Alors que le monde des affaires catalan exprime sa très forte inquiétude, Nathalie Loiseau, ministre française chargée des Affaires européennes, a rappelé que «la première conséquence» d'une déclaration d'indépendance serait que la Catalogne sortirait «automatiquement de l'Union européenne».

L'Europe suit avec préoccupation l'évolution de la crise catalane. La chancelière allemande Angela Merkel s'est entretenue samedi au téléphone avec M. Rajoy et le président de la Commission européenne Jean-Claude Juncker, a indiqué le porte-parole du gouvernement allemand.

«Nous avons peur»

De la décision de Carles Puigdemont et des siens dépend le sort de 16 % de la population espagnole qui vit dans cette région du nord-est de l'Espagne, grande comme la Belgique, contribuant à hauteur de 19 % au PIB du pays.

L'élan séparatiste qui va crescendo depuis plusieurs années divise l'Espagne et la Catalogne elle-même.

«Prou! Recuperem el seny» («Assez! Retrouvons la raison»), ont clamé dimanche les opposants à cette sécession, qui représentent près de la moitié des quelque 7,5 millions d'habitants de la Catalogne.

Selon les organisateurs, ils étaient près d'un million et selon la police municipale, 350 000 dans les rues de Barcelone pour défendre «l'unité de l'Espagne» dans un climat de tension et d'angoisse extrêmes.

«Nous avons peur, nous voyons que ça va être la ruine pour la Catalogne et pour l'Espagne», a déploré auprès de l'AFP Mercedes Sanz Cortinas, 51 ans, mère au foyer venue manifester avec toute sa famille.

Le 1er octobre s'est tenu en Catalogne un référendum d'autodétermination interdit, marqué par des violences policières lorsque les forces de l'ordre dépêchées par Madrid ont tenté de l'empêcher dans une centaine de bureaux de vote.

Les scènes montrant des policiers matraquant des Catalans pacifiques ont choqué l'opinion.
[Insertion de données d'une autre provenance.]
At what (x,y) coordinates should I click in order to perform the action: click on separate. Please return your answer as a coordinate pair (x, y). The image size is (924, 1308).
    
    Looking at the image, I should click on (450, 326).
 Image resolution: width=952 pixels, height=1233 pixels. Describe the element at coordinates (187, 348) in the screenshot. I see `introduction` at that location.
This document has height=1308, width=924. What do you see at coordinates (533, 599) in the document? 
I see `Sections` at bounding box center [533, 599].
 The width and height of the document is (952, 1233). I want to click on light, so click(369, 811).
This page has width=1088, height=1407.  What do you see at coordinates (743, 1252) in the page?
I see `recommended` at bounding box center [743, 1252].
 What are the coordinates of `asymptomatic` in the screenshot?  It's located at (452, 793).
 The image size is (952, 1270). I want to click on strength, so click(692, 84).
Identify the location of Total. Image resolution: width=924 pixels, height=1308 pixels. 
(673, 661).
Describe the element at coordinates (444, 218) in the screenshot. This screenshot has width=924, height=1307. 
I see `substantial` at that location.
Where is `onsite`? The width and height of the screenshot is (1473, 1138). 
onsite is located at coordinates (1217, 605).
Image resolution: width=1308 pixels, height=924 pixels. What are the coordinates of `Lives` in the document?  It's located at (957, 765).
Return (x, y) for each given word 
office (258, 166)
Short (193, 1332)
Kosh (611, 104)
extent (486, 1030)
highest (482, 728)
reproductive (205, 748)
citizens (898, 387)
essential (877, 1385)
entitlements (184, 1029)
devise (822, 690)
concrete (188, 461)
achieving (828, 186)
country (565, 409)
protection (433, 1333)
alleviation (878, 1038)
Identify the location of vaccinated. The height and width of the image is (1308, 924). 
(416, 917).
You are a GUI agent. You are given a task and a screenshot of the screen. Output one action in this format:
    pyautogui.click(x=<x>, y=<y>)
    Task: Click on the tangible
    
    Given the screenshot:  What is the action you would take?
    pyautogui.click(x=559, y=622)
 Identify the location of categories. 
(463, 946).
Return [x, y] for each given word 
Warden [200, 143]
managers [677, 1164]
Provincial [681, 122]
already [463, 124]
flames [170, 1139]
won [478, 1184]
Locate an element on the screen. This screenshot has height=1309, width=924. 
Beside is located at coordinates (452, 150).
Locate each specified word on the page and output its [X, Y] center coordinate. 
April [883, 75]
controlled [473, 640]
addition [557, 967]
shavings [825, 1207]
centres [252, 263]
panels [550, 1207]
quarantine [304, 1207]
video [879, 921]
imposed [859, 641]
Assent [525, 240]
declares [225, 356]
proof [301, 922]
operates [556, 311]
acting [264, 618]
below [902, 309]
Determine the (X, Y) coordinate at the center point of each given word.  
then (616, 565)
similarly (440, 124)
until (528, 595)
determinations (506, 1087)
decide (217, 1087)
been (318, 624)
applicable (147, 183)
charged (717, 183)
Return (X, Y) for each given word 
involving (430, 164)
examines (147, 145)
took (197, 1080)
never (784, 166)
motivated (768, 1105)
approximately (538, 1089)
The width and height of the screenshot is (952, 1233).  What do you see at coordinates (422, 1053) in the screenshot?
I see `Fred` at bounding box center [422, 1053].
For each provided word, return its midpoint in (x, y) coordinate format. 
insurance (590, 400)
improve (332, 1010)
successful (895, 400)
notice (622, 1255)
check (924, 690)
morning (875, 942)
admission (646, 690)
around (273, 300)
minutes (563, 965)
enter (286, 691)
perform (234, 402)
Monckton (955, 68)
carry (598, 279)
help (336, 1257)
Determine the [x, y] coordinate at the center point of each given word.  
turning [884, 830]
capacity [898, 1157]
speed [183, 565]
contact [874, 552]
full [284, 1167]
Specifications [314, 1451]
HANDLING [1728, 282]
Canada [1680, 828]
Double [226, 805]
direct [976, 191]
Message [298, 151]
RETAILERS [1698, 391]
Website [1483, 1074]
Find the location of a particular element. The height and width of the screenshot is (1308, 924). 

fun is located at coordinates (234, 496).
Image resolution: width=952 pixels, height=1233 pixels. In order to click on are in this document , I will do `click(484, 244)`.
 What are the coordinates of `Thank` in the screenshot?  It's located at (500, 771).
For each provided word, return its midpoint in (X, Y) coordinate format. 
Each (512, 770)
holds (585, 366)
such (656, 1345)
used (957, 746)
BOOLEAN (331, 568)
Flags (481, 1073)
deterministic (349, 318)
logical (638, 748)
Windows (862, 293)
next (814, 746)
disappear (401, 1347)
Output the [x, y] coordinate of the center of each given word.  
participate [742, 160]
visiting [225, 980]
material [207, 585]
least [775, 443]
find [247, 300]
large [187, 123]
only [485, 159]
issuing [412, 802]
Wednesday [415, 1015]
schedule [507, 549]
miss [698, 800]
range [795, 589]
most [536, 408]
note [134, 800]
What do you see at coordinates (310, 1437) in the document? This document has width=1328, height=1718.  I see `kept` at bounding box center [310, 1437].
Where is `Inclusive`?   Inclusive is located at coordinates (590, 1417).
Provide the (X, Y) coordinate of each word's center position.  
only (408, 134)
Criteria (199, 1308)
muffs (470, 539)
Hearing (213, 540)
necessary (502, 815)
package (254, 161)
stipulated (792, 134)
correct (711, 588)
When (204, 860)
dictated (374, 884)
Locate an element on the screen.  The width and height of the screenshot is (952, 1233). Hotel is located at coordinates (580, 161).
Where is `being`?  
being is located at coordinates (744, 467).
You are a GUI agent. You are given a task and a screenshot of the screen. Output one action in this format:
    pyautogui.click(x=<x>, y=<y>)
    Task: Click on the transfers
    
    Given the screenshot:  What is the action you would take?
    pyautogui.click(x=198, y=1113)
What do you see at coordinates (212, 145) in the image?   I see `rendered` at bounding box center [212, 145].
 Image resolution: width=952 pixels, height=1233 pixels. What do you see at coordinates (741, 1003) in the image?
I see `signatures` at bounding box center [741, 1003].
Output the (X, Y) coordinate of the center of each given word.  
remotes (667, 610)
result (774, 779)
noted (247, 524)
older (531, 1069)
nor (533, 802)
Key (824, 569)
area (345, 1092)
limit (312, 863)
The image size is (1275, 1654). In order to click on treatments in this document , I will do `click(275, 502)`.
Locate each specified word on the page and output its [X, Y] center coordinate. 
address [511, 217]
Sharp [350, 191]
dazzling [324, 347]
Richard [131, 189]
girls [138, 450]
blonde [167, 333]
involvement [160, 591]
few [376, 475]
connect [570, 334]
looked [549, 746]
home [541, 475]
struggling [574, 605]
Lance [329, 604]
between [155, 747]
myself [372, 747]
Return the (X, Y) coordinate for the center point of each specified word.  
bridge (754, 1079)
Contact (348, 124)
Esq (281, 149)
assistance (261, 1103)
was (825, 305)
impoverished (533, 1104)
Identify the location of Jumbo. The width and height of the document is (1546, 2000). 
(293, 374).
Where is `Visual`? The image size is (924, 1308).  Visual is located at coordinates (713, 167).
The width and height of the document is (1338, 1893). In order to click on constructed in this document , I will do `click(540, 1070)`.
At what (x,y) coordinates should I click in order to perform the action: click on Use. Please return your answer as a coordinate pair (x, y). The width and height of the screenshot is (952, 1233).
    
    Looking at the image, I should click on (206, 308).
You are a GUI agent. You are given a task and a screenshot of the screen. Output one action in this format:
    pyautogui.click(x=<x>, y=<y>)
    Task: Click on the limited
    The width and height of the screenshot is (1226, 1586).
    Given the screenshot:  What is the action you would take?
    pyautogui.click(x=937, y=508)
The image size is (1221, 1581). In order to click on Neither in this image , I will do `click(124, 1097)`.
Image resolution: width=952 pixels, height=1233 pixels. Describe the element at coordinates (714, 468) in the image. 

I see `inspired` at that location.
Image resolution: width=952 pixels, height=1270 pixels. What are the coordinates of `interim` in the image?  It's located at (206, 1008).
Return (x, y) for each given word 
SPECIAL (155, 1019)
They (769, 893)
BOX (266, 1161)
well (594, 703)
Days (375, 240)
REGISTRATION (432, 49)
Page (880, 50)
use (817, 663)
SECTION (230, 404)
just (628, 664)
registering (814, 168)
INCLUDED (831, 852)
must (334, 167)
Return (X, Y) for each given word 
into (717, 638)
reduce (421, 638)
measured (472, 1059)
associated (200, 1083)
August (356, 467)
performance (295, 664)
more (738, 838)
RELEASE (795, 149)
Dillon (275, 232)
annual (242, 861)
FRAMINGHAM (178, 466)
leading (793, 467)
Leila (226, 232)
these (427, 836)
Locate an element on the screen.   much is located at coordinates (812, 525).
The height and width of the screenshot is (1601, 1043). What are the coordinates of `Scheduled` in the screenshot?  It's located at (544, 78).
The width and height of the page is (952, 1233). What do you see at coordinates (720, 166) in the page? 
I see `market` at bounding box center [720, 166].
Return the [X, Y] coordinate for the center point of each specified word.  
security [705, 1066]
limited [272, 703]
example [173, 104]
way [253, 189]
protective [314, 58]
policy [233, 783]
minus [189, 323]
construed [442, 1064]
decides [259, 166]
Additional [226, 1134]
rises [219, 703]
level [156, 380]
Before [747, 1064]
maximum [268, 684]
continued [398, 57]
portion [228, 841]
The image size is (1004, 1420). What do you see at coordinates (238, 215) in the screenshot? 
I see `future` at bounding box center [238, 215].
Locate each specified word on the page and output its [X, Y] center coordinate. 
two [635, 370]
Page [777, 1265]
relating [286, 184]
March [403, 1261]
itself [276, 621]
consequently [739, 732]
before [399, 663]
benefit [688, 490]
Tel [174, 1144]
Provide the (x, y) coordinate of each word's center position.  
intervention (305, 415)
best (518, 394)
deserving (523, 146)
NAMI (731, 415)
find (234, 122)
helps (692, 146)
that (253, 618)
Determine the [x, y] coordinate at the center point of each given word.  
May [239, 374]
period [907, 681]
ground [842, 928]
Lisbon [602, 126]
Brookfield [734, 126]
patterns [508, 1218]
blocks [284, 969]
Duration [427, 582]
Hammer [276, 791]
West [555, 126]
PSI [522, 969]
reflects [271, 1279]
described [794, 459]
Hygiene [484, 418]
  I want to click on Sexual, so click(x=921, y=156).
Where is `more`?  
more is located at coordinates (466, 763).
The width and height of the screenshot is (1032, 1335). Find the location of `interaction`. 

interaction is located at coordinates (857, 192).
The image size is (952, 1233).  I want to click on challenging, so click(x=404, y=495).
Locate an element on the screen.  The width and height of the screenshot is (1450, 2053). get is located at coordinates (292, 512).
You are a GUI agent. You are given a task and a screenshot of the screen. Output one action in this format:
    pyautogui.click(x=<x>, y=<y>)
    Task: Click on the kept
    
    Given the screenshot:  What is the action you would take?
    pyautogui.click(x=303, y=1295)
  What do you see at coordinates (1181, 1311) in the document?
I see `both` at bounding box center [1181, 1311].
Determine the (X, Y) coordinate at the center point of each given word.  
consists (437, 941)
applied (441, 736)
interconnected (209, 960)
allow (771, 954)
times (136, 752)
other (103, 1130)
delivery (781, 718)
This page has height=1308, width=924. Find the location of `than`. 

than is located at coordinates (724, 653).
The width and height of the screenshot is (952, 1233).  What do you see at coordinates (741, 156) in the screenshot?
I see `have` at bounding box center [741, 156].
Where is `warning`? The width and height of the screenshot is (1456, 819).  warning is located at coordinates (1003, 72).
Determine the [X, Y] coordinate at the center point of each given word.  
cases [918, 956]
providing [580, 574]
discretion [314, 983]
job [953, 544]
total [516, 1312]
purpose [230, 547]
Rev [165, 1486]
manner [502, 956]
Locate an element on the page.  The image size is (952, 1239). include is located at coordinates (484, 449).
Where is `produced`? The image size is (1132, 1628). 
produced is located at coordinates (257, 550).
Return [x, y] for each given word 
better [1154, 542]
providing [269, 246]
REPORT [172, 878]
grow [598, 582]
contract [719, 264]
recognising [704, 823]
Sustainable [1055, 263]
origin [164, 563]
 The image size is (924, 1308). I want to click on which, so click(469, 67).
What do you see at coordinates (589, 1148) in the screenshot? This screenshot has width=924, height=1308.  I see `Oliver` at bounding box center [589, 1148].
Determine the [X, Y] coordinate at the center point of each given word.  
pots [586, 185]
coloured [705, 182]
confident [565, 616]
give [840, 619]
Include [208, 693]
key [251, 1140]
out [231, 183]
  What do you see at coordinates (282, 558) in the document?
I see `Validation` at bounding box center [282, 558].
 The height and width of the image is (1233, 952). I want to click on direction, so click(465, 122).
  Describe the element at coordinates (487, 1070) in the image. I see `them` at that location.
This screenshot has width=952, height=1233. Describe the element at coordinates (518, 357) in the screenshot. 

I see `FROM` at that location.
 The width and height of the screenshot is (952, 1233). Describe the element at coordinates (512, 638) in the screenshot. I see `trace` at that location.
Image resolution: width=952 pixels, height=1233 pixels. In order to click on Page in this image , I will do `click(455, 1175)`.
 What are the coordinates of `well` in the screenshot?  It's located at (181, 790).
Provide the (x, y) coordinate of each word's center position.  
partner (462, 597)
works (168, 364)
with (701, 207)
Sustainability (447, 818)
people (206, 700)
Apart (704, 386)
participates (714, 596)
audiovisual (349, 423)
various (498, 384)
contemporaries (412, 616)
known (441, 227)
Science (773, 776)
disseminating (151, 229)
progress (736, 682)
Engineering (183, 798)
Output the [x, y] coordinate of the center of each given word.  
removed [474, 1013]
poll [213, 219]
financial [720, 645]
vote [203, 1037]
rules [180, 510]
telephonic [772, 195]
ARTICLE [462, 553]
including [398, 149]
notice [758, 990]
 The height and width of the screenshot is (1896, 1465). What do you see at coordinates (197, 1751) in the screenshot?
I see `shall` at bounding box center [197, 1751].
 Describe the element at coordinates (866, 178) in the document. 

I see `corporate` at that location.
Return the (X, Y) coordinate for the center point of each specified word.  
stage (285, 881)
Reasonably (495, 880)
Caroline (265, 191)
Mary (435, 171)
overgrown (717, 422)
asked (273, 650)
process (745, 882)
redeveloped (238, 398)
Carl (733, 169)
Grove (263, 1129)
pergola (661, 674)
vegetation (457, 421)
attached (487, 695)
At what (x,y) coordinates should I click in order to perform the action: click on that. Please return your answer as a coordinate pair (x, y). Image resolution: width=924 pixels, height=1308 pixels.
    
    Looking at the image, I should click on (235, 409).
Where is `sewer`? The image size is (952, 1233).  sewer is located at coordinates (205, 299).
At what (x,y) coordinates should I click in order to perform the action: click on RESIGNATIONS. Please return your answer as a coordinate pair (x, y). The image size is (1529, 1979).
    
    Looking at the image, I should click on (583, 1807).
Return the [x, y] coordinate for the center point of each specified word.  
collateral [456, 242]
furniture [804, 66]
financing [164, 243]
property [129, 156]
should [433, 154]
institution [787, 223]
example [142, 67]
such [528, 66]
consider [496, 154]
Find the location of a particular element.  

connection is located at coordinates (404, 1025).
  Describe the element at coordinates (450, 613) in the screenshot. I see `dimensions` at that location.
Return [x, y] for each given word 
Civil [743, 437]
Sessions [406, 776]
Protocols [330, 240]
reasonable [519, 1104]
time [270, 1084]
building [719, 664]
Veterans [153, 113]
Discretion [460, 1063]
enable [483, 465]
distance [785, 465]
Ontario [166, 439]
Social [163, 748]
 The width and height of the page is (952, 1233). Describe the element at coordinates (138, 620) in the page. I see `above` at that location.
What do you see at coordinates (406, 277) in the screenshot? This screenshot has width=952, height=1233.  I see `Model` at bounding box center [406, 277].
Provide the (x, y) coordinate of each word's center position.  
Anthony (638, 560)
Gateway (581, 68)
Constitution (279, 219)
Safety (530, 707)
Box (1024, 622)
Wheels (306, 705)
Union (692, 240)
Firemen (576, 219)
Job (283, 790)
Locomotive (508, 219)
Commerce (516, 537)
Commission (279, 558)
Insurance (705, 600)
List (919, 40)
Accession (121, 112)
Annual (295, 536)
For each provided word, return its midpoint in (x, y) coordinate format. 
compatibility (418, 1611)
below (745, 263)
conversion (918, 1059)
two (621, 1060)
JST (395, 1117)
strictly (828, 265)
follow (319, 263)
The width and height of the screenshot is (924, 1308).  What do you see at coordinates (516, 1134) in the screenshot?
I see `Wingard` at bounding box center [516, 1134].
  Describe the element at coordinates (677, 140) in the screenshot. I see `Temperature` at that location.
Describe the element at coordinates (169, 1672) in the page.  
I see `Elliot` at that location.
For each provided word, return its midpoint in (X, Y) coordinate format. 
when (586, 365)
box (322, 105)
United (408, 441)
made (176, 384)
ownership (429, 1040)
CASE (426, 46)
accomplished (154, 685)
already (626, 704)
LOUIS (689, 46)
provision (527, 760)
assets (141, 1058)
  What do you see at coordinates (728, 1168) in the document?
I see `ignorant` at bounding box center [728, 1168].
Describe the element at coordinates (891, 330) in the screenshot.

Pression des milieux d'affaires

Les séparatistes catalans estiment avoir remporté ce scrutin boycotté par leurs opposants avec 90 % des voix et un taux de participation de 43 %. Assez, disent-ils, pour déclarer l'indépendance. Et tous s'attendent à ce que cette déclaration, si elle intervient, se produise lors d'une séance au parlement catalan où Carles Puigdemont doit s'exprimer mardi soir.

Une éventualité qui semble crédible aux yeux d'une quinzaine de grandes sociétés, dont deux grandes banques, CaixaBank et Banco de Sabadell, qui ont décidé de transférer leur siège social hors de Catalogne.

Les milieux d'affaires devaient continuer à accentuer la pression sur l'exécutif catalan lundi, et de nouvelles entreprises pourraient décider de faire leurs cartons, dont le groupe autoroutier Abertis qui réunissait son conseil d'administration lundi après-midi.

Si Carles Puigdemont va de l'avant, une suspension de l'autonomie de la Catalogne de la part de l'État pourrait à son tour entraîner des troubles dans la région.

«Ne poussez pas le pays vers le précipice», a imploré l'ancien ministre socialiste Josep Borrell, ex-président du Parlement européen, dans un discours de clôture de la grande manifestation de Barcelone.

Mais l'Assemblée nationale catalane, une des plus puissantes associations indépendantistes de Catalogne, a assuré dans une vidéo diffusée dimanche soir: «le mardi 10 octobre, déclarons l'indépendance».